Could be. As a 1st grader (In Allentown, Pa) they were building a new church, and the school chapel served for the parish church. I don't remember us doing many Masses together as a class -- and it would have perhaps been too small for us to go when there was a funeral Mass-- which is why I can never recall such a mass being said (rather than a memorial Mass for the dead) with the casket present when we kids were there. The chapel was very packed on Sundays for virtually every Mass, and there was a number of them. The new church was considerably larger.
In Roanoke Va. the church was the largest Catholic church for miles around, and dominated the landscape to the north of the downtown area. St. Andrews, quite a beautiful church-- we often attended funeral Masses, albeit we sat a lot more to the back than we normally would have.
In Nashua NH, I attended St. Francis Xavier - a grand old parish, in a then starting to decline neighborhood. "French Hill." Very sadly it was closed in the last 5 years or so - with a number of parishioners bringing suit against the diocese to keep it open.
The original French Canadian community was eventually overrun. Lack of priests in New England now, also had an effect of killing off this once thriving and grand old jewel.
Oh, and I'm betting nowadays modern teachers are afraid of "Traumatizing" young kids with going to funerals.
Frankly, going to people's funerals we DIDN'T know made funerals in general easier to handle -- because we then knew what to expect later in life and it was more familiar --a natural part of dealing with the end of life. I think sometimes kids are shielded too much and death is made too antiseptic.

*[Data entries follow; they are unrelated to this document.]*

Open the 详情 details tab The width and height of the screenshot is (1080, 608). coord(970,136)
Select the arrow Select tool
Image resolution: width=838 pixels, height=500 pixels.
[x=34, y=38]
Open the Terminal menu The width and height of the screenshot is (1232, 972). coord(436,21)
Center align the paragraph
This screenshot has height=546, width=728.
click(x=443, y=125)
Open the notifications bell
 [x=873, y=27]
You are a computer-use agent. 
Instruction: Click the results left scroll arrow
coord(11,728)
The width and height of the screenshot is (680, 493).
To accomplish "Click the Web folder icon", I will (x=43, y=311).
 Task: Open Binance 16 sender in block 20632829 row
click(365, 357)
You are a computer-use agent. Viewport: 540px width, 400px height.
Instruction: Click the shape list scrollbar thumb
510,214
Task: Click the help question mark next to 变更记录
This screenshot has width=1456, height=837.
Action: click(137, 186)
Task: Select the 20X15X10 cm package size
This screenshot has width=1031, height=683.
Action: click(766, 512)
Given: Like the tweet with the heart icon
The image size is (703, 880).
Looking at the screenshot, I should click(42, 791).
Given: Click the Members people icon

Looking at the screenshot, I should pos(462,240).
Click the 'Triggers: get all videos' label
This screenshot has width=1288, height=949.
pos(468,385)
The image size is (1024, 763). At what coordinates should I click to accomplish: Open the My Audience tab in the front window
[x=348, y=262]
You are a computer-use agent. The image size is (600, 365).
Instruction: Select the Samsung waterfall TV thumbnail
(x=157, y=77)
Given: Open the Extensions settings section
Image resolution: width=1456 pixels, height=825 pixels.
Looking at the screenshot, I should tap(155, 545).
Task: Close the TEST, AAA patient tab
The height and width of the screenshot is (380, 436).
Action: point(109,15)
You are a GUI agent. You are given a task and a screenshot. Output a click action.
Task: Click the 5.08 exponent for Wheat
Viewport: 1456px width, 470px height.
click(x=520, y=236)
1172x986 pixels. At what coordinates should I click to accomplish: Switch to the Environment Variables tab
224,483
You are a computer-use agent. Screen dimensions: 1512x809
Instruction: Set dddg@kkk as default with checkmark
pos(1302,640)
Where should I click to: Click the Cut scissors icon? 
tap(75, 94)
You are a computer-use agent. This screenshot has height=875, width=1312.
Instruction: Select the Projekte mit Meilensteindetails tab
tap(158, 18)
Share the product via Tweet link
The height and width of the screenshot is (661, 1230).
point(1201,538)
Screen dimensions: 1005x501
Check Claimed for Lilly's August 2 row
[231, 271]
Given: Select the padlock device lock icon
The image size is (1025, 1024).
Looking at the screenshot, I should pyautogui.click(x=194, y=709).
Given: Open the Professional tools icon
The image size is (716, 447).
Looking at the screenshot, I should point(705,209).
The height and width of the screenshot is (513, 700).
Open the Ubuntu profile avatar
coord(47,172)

I have heard non-Catholics say, after a funeral Mass, "The Catholic Church is a very hard Church to live in, but a great Church to die in. You know how to bury your dead!."
I think it is a great pity that children are "protected" from the reality of death nowadays. So much of the "nanny state" philosophy seems to have been imbued by teachers on this side of the pond.
They nanny stateis becomming more alive here too, sorry to say.
You see it in anything that people are aghast when those of my generation mention that it was no big deal when the rifle team brought their rifles to school after classes were over one day so they could pose for the yearbook picture. [NYC school teams, from what I've been told used to travel the subways in Manhattan with theirs in cases!]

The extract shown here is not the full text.